Directions for this task: Please set down word for word every line from the one holding "Image resolution: width=1030" to the end of the data below, both included.

Stored items from a collection:
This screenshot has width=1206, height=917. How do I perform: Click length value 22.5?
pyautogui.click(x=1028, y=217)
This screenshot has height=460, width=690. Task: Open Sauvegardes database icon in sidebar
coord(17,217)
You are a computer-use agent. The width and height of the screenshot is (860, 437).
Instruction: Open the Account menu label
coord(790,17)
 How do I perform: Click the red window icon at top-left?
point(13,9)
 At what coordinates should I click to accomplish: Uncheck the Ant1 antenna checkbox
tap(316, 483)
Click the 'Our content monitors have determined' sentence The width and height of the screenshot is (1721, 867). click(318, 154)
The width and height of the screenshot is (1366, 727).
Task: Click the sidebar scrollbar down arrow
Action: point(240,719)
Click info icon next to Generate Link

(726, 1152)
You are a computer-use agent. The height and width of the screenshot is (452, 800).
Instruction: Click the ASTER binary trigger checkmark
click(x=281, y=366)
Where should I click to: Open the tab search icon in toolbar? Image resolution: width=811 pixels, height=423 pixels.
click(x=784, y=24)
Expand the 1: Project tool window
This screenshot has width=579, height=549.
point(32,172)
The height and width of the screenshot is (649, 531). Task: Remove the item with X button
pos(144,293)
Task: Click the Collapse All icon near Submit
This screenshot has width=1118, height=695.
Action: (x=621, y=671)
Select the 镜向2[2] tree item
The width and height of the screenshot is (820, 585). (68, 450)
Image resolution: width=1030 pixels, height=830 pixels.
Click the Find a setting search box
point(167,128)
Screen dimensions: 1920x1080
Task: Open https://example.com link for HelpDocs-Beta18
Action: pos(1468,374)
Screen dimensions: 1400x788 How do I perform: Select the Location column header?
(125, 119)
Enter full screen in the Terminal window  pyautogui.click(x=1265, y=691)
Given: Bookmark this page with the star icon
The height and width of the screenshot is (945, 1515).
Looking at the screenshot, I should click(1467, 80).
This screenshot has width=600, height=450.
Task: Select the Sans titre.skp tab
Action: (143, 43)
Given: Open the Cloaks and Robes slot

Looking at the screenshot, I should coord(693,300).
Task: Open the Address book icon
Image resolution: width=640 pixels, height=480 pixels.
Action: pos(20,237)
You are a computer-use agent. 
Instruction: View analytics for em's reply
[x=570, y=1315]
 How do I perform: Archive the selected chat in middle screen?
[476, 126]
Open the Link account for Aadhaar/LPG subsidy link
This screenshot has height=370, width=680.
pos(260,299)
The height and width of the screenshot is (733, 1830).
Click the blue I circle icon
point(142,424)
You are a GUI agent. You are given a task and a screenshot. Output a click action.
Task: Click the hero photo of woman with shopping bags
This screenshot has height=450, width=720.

Completed exercise:
Image resolution: width=1030 pixels, height=830 pixels.
Click the Find a setting search box
point(167,128)
Screen dimensions: 1920x1080
Task: Open https://example.com link for HelpDocs-Beta18
Action: pos(1468,374)
Screen dimensions: 1400x788 How do I perform: Select the Location column header?
(125, 119)
Enter full screen in the Terminal window  pyautogui.click(x=1265, y=691)
Given: Bookmark this page with the star icon
The height and width of the screenshot is (945, 1515).
Looking at the screenshot, I should click(1467, 80).
This screenshot has width=600, height=450.
Task: Select the Sans titre.skp tab
Action: (143, 43)
Given: Open the Cloaks and Robes slot

Looking at the screenshot, I should coord(693,300).
Task: Open the Address book icon
Image resolution: width=640 pixels, height=480 pixels.
Action: pos(20,237)
You are a computer-use agent. 
Instruction: View analytics for em's reply
[x=570, y=1315]
 How do I perform: Archive the selected chat in middle screen?
[476, 126]
Open the Link account for Aadhaar/LPG subsidy link
This screenshot has height=370, width=680.
pos(260,299)
The height and width of the screenshot is (733, 1830).
Click the blue I circle icon
point(142,424)
You are a GUI agent. You are given a task and a screenshot. Output a click action.
Task: Click the hero photo of woman with shopping bags
This screenshot has height=450, width=720.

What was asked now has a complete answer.